> Work order:
Return the entries exactly. Images are not part of the copy.
Start of Given information
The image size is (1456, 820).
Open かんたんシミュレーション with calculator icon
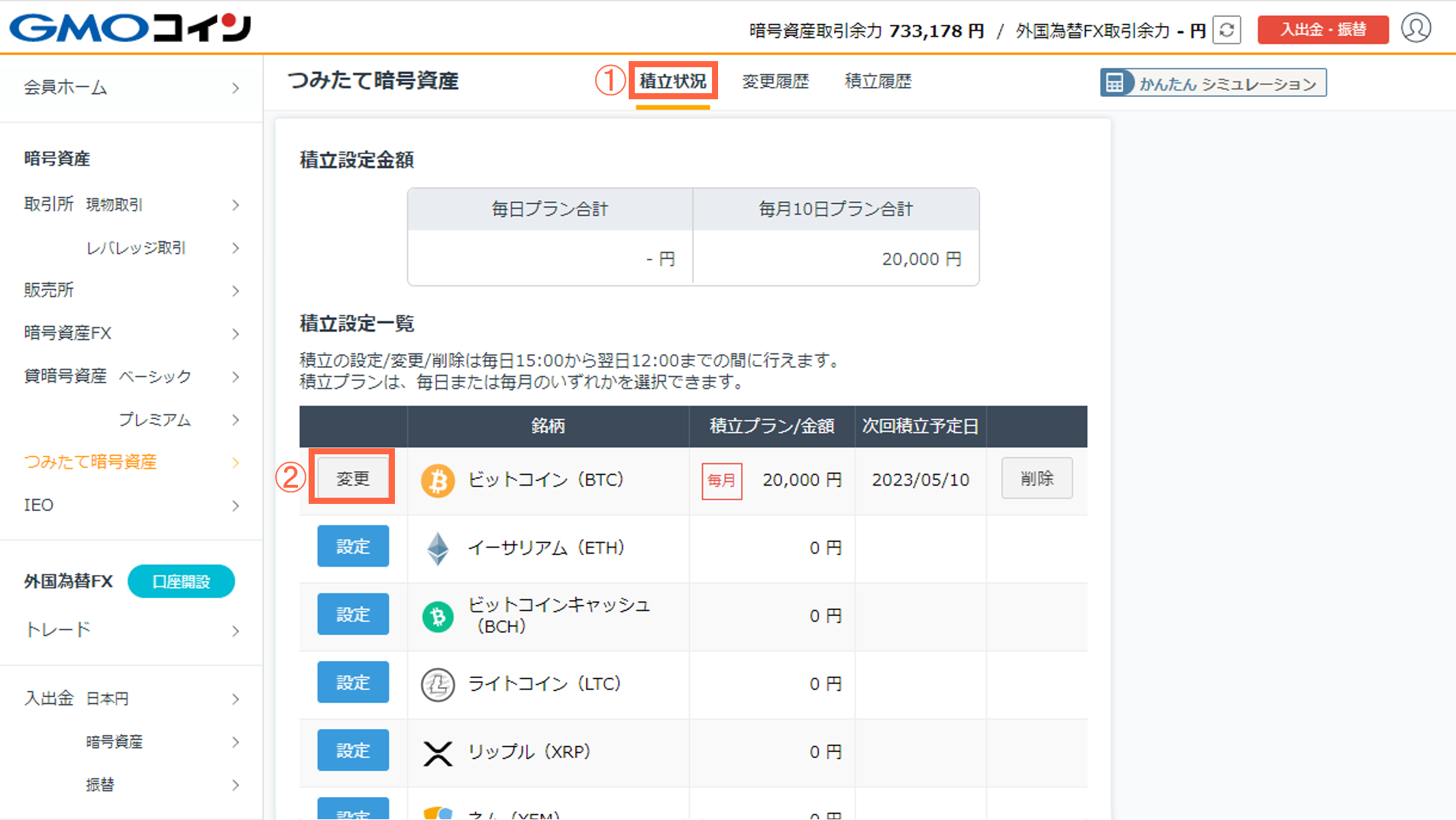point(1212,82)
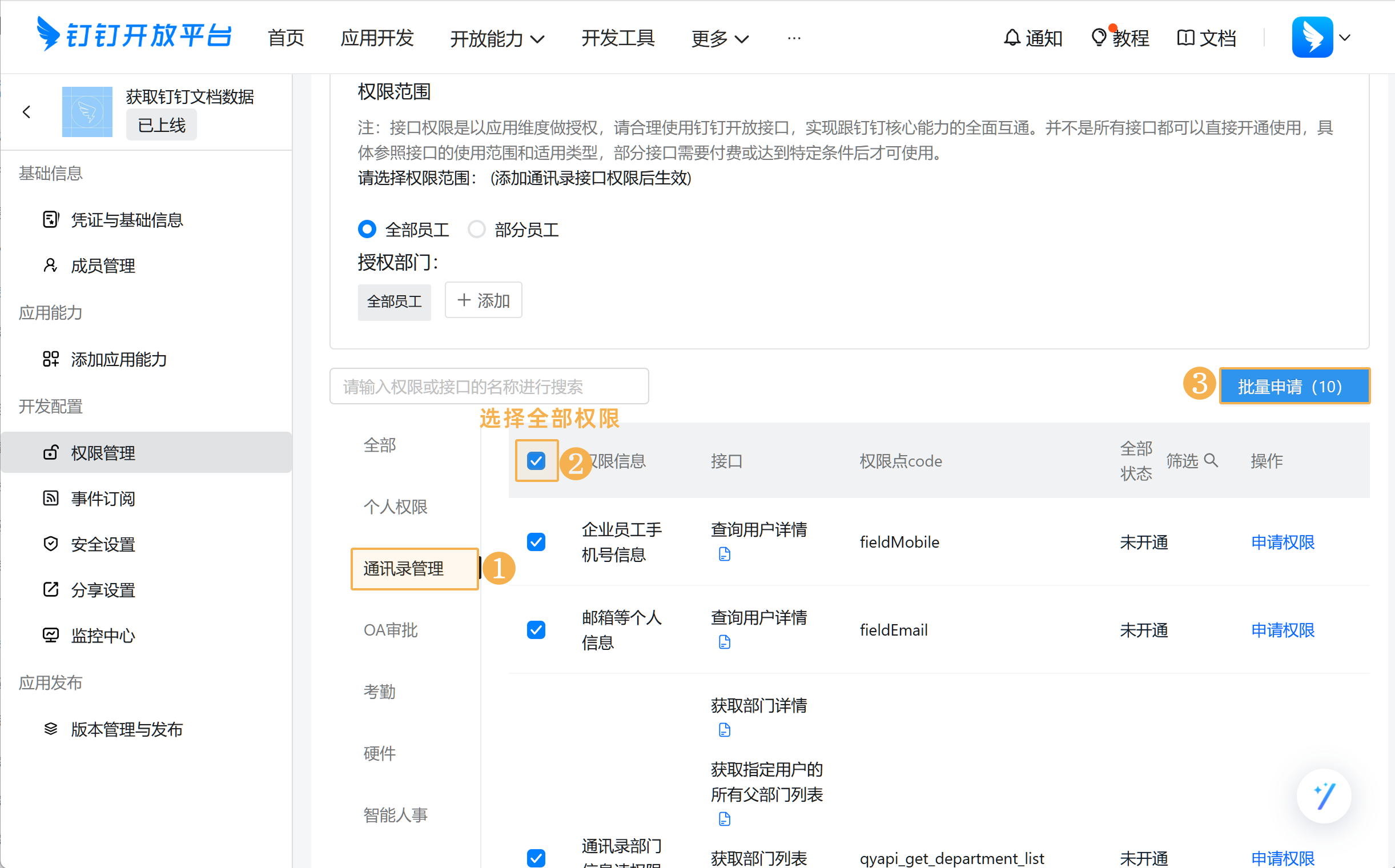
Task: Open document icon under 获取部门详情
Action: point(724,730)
End of Given information
> Task solution:
The image size is (1456, 820).
Open かんたんシミュレーション with calculator icon
point(1212,82)
Task: Open document icon under 获取部门详情
Action: point(724,730)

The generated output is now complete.